==== DATA SECTION
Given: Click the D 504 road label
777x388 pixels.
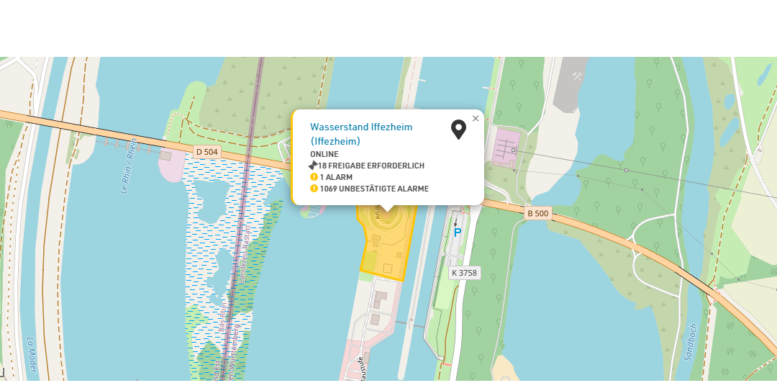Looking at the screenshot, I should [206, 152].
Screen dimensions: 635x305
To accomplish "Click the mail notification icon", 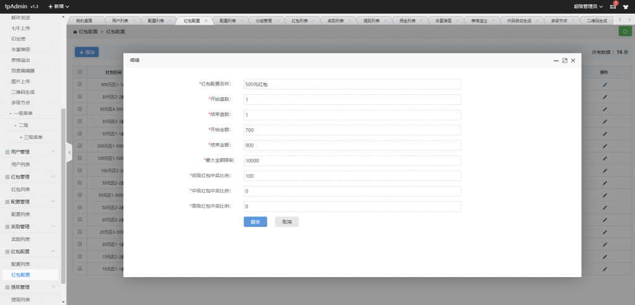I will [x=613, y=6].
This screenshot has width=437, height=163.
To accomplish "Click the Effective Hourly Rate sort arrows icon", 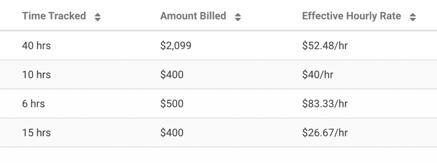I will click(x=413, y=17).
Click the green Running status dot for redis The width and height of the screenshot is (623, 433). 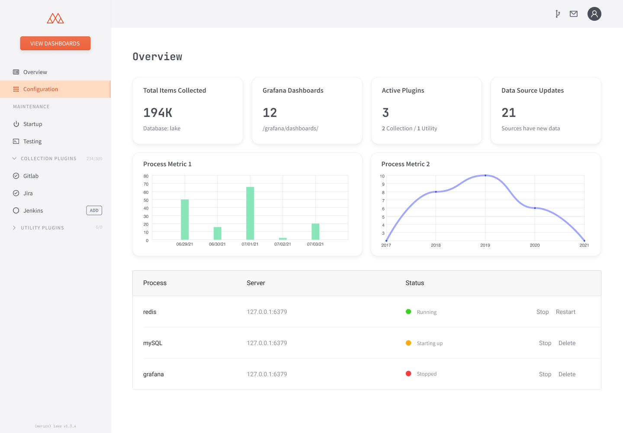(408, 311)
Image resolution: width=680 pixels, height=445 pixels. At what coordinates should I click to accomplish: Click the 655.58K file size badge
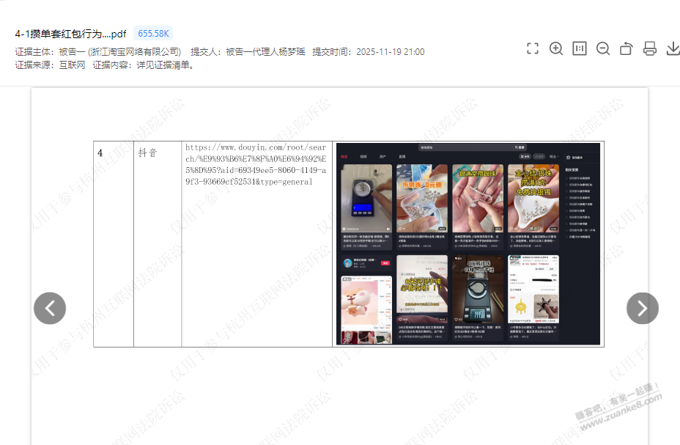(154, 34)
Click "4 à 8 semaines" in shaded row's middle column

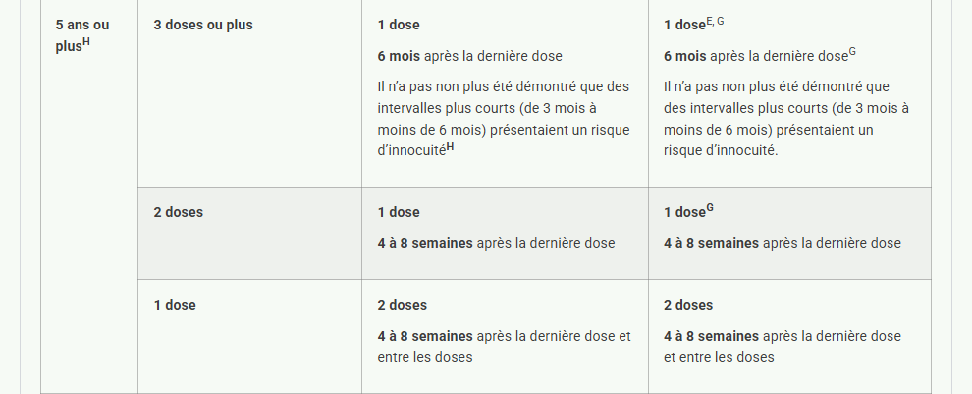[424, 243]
========
==== DATA SECTION
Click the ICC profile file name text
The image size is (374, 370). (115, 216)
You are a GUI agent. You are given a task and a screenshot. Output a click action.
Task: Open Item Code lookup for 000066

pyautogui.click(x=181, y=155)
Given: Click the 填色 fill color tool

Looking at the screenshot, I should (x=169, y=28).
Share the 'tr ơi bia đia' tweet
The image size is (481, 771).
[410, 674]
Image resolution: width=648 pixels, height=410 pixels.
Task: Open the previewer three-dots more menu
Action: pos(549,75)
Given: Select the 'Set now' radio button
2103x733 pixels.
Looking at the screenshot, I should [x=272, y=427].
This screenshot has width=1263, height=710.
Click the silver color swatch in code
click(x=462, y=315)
========
- WORK INSTRUCTIONS
Once a line of the records is found to contain "This", copy it out.

- OUTPUT BELOW
This screenshot has width=437, height=163.
This screenshot has width=1263, height=710.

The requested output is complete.